━━ TEXTO FORNECIDO

A Polícia Quer Extinguir as Subculturas Jovens da Inglaterra
(Foto por Henry Langston.)
Ninguém –
bom, talvez o Charles Bronson – curte ser perseguido pela polícia. Como
descobrimos recentemente, isso é ainda mais chato quando o único crime da
pessoa é ouvir um tipo relativamente pouco popular de hip hop e, às vezes usar
maquiagem de palhaço.
O que mais
preocupa nessa ofensiva do FBI aos juggalos é que isso não é novidade.
Autoridades visam subculturas há décadas, provavelmente sob a premissa de que
alguém vestido intencionalmente como um idiota e assistindo por vontade própria
a, digamos, um show inteiro do Phish só pode ser completamente descolado de
todas as normas e valores sociais. E isso, claro, se traduz num aumento da
propensão a roubar restaurantes de fast food e jogar gatos em rios, levando ao
declínio moral de toda uma geração.
O
ex-parlamentar conservador Jocelyn Cadbury, por exemplo, culpou o punk e o rock
pelo aumento da criminalidade no começo dos anos 1980, argumentando que isso
criava um “ethos de violência”. E o governo Tory do começo da década de 1990
introduziu novas leis para impedir a garotada de se reunir em campos, ouvir
house e ficar se abraçando.

━━━━

O QUE FAZER:
[a] Segundo o texto fornecido, quem culpou o punk e o rock pelo aumento da criminalidade no começo dos anos 1980?
[b] Liste todos os gêneros musicais mencionados no texto fornecido.
[c] Reescreva o trecho do texto fornecido que começa em "Autoridades visam subculturas" e termina em "toda uma geração.", substituindo "gatos" por "cachorros".

━━ DADOS ARMAZENADOS

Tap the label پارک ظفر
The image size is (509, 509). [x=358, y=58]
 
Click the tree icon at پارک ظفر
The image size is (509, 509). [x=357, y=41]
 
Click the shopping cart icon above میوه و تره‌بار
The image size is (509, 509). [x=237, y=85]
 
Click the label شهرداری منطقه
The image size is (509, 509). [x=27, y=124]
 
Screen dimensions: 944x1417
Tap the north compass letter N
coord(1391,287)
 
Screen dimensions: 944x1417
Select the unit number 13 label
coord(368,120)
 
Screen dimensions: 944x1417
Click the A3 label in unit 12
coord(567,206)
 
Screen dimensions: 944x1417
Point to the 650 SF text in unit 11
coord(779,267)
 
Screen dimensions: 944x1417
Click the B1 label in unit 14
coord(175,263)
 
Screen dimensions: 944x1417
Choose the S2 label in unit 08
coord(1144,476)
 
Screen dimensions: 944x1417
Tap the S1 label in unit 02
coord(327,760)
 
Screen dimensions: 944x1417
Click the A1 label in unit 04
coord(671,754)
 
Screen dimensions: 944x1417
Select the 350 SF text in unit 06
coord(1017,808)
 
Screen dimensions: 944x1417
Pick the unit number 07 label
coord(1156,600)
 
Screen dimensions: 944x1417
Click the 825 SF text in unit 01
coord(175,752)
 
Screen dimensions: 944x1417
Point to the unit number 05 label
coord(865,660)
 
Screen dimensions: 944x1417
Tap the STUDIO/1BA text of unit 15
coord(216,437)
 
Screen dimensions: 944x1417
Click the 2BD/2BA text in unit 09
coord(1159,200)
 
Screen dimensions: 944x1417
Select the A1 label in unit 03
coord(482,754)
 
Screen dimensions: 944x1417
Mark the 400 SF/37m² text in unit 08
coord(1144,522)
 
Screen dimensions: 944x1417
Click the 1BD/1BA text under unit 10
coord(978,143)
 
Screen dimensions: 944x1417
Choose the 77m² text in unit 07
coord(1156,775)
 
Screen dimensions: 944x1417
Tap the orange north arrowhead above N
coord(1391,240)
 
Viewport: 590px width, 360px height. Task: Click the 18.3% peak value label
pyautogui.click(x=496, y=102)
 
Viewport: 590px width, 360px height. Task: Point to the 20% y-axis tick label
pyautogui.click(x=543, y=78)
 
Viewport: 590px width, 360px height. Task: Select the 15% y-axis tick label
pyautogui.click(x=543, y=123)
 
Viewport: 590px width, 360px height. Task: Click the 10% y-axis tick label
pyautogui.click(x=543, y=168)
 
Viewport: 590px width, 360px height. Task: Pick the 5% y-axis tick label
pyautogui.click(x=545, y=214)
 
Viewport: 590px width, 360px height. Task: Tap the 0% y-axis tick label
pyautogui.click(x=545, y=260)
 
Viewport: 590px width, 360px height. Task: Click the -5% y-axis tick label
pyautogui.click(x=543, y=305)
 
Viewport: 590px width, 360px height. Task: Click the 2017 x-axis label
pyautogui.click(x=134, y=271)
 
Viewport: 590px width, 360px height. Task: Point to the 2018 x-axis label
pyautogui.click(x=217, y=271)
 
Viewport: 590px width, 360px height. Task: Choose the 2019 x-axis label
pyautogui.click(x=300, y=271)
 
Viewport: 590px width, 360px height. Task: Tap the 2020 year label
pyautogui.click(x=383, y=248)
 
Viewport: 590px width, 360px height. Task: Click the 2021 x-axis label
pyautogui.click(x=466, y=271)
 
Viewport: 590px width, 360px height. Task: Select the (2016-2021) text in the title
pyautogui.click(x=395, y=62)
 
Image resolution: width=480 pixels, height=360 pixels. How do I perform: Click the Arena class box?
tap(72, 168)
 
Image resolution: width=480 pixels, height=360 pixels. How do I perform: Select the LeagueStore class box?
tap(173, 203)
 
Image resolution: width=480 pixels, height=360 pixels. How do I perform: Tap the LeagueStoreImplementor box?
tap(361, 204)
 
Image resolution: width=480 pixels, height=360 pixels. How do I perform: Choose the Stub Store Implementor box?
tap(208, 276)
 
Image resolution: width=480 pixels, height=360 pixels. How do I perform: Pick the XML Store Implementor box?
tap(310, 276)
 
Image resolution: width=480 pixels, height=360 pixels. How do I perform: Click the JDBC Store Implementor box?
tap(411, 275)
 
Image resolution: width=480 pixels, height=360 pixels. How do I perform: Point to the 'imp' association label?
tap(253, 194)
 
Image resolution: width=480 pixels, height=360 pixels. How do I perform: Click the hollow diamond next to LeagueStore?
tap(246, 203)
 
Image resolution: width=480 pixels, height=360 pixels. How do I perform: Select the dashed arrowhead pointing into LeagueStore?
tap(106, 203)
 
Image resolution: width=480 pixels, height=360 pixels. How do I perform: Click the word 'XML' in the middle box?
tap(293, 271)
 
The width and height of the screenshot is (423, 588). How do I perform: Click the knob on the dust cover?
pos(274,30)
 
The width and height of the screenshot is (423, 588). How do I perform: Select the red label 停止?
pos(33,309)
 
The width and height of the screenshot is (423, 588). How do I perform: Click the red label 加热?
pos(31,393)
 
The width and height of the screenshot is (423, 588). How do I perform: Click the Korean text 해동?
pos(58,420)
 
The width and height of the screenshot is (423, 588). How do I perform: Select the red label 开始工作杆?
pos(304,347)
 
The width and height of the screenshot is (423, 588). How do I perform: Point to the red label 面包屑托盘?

━━━━

RESULTADOS:
[a] O ex-parlamentar conservador Jocelyn Cadbury.

[b] hip hop, punk, rock, house

[c]
Autoridades visam subculturas há décadas, provavelmente sob a premissa de que
alguém vestido intencionalmente como um idiota e assistindo por vontade própria
a, digamos, um show inteiro do Phish só pode ser completamente descolado de
todas as normas e valores sociais. E isso, claro, se traduz num aumento da
propensão a roubar restaurantes de fast food e jogar cachorros em rios, levando ao
declínio moral de toda uma geração.